Stored data entries
[Start of Attachment]

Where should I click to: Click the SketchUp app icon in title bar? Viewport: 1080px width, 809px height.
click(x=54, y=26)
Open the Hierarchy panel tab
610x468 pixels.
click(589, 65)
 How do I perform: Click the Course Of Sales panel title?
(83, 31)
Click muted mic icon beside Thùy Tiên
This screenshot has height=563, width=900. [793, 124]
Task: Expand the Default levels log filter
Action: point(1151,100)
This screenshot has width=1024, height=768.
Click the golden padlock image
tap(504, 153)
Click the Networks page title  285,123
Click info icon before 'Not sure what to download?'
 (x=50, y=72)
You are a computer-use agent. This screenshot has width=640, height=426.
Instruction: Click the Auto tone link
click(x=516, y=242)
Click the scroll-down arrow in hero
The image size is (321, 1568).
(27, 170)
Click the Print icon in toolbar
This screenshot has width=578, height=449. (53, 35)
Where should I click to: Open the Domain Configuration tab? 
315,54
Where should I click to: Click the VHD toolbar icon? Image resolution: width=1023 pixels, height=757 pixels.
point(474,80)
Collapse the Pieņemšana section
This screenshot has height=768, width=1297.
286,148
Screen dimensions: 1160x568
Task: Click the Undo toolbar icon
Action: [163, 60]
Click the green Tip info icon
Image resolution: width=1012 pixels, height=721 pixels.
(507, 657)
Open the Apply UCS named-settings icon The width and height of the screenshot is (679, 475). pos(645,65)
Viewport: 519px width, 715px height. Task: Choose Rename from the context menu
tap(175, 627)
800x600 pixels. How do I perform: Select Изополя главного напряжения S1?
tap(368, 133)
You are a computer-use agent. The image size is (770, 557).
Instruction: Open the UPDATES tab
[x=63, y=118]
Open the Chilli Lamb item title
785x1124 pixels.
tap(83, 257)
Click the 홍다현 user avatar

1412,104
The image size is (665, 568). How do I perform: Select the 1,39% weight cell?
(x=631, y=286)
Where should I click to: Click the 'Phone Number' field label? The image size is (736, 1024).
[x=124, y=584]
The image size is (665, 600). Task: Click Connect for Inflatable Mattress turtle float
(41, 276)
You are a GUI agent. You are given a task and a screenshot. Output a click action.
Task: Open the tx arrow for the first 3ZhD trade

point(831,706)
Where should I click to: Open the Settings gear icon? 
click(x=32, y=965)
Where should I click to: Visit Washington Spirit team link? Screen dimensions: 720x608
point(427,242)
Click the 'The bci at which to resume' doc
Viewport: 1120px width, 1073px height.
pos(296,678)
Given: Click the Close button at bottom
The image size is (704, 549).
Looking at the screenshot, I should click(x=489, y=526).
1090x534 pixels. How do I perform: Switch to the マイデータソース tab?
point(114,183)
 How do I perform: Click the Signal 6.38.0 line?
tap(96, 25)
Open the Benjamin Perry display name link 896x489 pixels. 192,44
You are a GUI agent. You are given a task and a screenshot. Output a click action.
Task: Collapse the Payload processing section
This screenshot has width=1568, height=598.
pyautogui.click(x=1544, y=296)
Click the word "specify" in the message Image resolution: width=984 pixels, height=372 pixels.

[End of Attachment]

◆ Problem: Give back every record exactly.

◆ Completed task:
Where should I click to: Click the SketchUp app icon in title bar? Viewport: 1080px width, 809px height.
click(x=54, y=26)
Open the Hierarchy panel tab
610x468 pixels.
click(589, 65)
 How do I perform: Click the Course Of Sales panel title?
(83, 31)
Click muted mic icon beside Thùy Tiên
This screenshot has height=563, width=900. [793, 124]
Task: Expand the Default levels log filter
Action: point(1151,100)
This screenshot has width=1024, height=768.
Click the golden padlock image
tap(504, 153)
Click the Networks page title  285,123
Click info icon before 'Not sure what to download?'
 (x=50, y=72)
You are a computer-use agent. This screenshot has width=640, height=426.
Instruction: Click the Auto tone link
click(x=516, y=242)
Click the scroll-down arrow in hero
The image size is (321, 1568).
(27, 170)
Click the Print icon in toolbar
This screenshot has width=578, height=449. (53, 35)
Where should I click to: Open the Domain Configuration tab? 
315,54
Where should I click to: Click the VHD toolbar icon? Image resolution: width=1023 pixels, height=757 pixels.
point(474,80)
Collapse the Pieņemšana section
This screenshot has height=768, width=1297.
286,148
Screen dimensions: 1160x568
Task: Click the Undo toolbar icon
Action: [163, 60]
Click the green Tip info icon
Image resolution: width=1012 pixels, height=721 pixels.
(507, 657)
Open the Apply UCS named-settings icon The width and height of the screenshot is (679, 475). pos(645,65)
Viewport: 519px width, 715px height. Task: Choose Rename from the context menu
tap(175, 627)
800x600 pixels. How do I perform: Select Изополя главного напряжения S1?
tap(368, 133)
You are a computer-use agent. The image size is (770, 557).
Instruction: Open the UPDATES tab
[x=63, y=118]
Open the Chilli Lamb item title
785x1124 pixels.
tap(83, 257)
Click the 홍다현 user avatar

1412,104
The image size is (665, 568). How do I perform: Select the 1,39% weight cell?
(x=631, y=286)
Where should I click to: Click the 'Phone Number' field label? The image size is (736, 1024).
[x=124, y=584]
The image size is (665, 600). Task: Click Connect for Inflatable Mattress turtle float
(41, 276)
You are a GUI agent. You are given a task and a screenshot. Output a click action.
Task: Open the tx arrow for the first 3ZhD trade

point(831,706)
Where should I click to: Open the Settings gear icon? 
click(x=32, y=965)
Where should I click to: Visit Washington Spirit team link? Screen dimensions: 720x608
point(427,242)
Click the 'The bci at which to resume' doc
Viewport: 1120px width, 1073px height.
pos(296,678)
Given: Click the Close button at bottom
The image size is (704, 549).
Looking at the screenshot, I should click(x=489, y=526).
1090x534 pixels. How do I perform: Switch to the マイデータソース tab?
point(114,183)
 How do I perform: Click the Signal 6.38.0 line?
tap(96, 25)
Open the Benjamin Perry display name link 896x489 pixels. 192,44
You are a GUI agent. You are given a task and a screenshot. Output a click action.
Task: Collapse the Payload processing section
This screenshot has width=1568, height=598.
pyautogui.click(x=1544, y=296)
Click the word "specify" in the message Image resolution: width=984 pixels, height=372 pixels.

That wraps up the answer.